GREAT thread!
Only two thoughts:-
1.) The term 'hinge moment' may confuse some of us.
Try it this way: A moment is a force at an arm distance, tending to cause rotation about a point. When we move our control surfaces off neutral, they meet airloads trying to return them to neutral. A point where, in effect, all the airload acts on a surface can be SWAG'ed or estimated. The distance from that point to the hingeline is the moment arm, and the total force x that distance is the hinge moment.
To hold the control surfaces to angles needed to perform figures, we need to match the airload hinge moments, by shifting pull between the lines, sharing the full value of centrifugal force - split equally at neutral - to more on the 'loaded' line and less on the 'unloaded' line. The pull difference, led through the series of levers (bellcrank line radius, bellcrank pushrod radius, horn radii at each control surface) applies the matching counter moment.
The Netzeband Wall is hit when the pull (basically CF) cannot reach the values needed to hold or increase control surface deflection for conditions. The model does not turn tighter, however much we want it to. If too low, and it opens up... Next model please...
Note: It IS possible to add briefly to pull's CF value by yanking the handle away from the model. (Inertia permits a very brief boost to CF. Paul Walker, in a video I've seen, and in seeing him fly, uses this, quite violently, for corners. It does work!)
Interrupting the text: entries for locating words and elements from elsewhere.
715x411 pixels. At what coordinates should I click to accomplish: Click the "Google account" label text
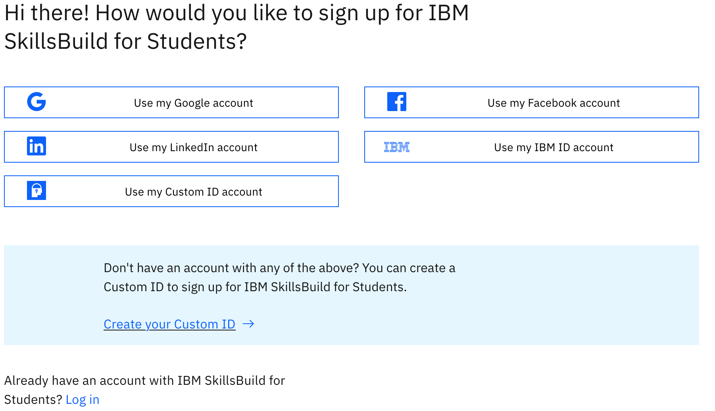point(213,103)
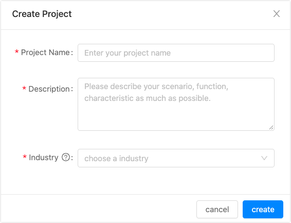Click the Industry label text
This screenshot has width=291, height=223.
(44, 158)
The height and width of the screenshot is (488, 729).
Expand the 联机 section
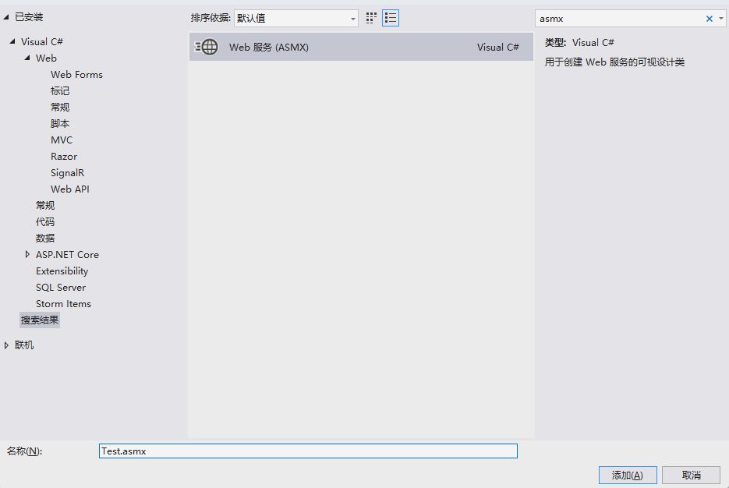(x=7, y=345)
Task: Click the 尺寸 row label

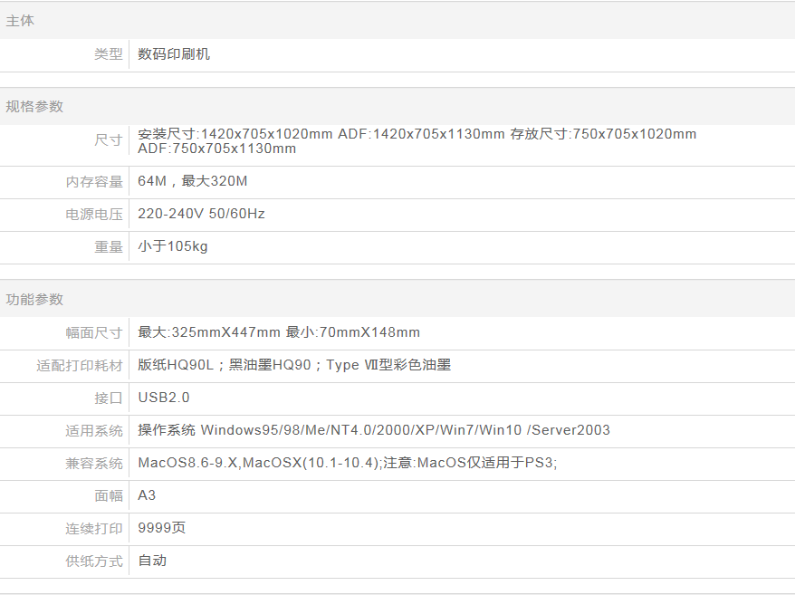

2.) Line curvature due to drag: (weight IS uniform, but very small and not sigificant for the following remarks.)
I've seen the curve our lines take in flight called an "accelerated catenary." A simple catenary is the curve we see in a cable suspension bridge, supported at both ends, for a cable of uniform weight load along its length. Our lines, in flight, do not meet a uniform load. Air drag varies with the square of velocity - which, itself, varies from (in effect) zero at the handle, to whatever value exists at the leadout guides.
Incidental to this: If the line pull direction, when it reaches the leadout guides, can be aimed at the CG, we gain. "Moments," again... LINE I and LINE II help for these concepts...
If the line pull aims ahead of the CG, it tends to pull the model's nose "in" toward the flier. And vice versa...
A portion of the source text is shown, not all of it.